Work instruction:
All of the data must be written out verbatim, with pictures excluded.

[Stored data]
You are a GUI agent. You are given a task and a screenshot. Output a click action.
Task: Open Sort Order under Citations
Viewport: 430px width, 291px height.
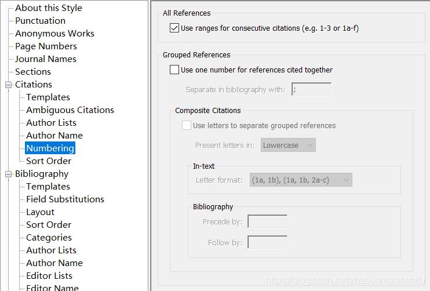49,161
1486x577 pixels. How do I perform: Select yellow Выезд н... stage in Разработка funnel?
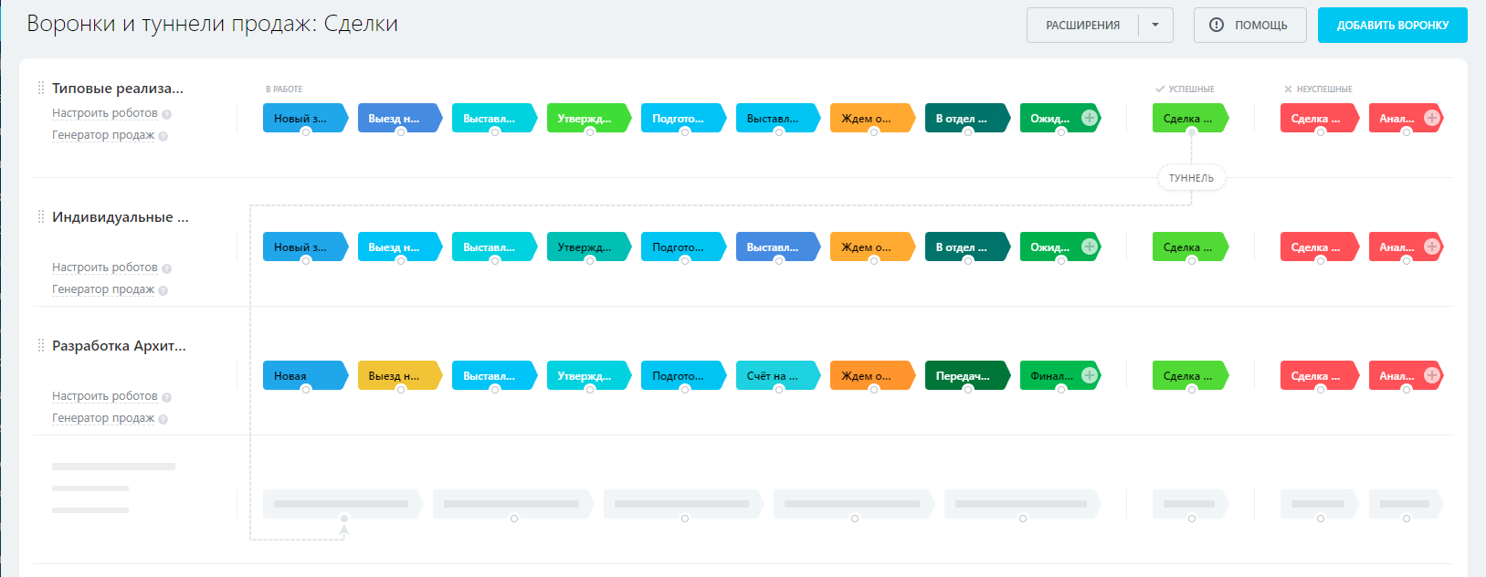click(397, 376)
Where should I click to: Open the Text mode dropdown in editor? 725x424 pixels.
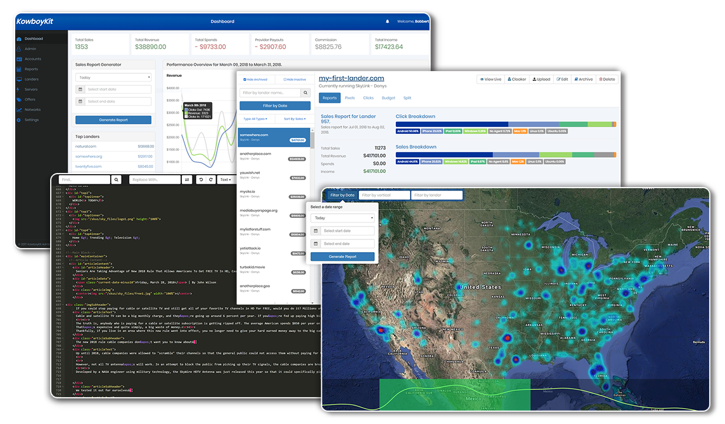click(226, 180)
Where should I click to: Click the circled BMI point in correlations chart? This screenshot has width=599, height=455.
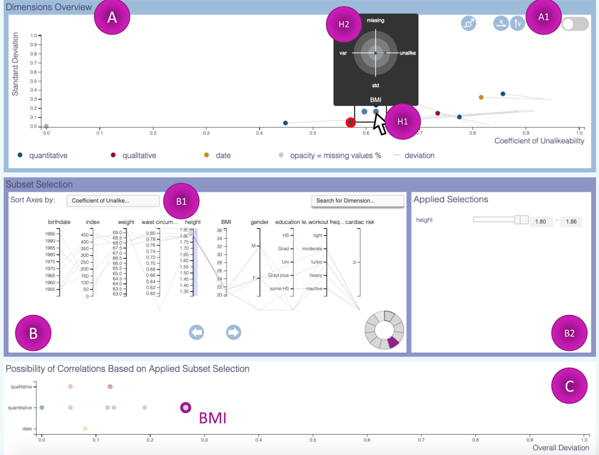186,408

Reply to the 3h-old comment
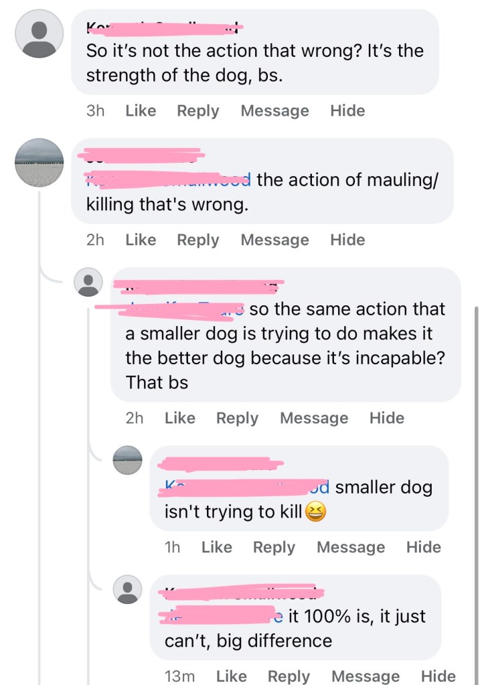[x=197, y=111]
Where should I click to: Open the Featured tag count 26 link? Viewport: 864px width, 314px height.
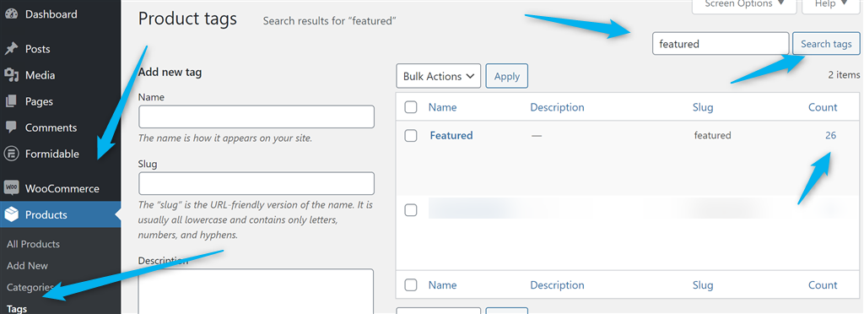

Expected answer:
You are a GUI agent. You are given a task and a screenshot. Output a click action.
Task: Open Sort Order under Citations
Viewport: 430px width, 291px height.
49,161
1486x577 pixels. How do I perform: Select yellow Выезд н... stage in Разработка funnel?
click(397, 376)
Where should I click to: Open the Text mode dropdown in editor? 725x424 pixels.
click(226, 180)
Where should I click to: Click the circled BMI point in correlations chart? This screenshot has width=599, height=455.
186,408

Reply to the 3h-old comment
[x=197, y=111]
Where should I click to: Open the Featured tag count 26 link? Viewport: 864px width, 314px height.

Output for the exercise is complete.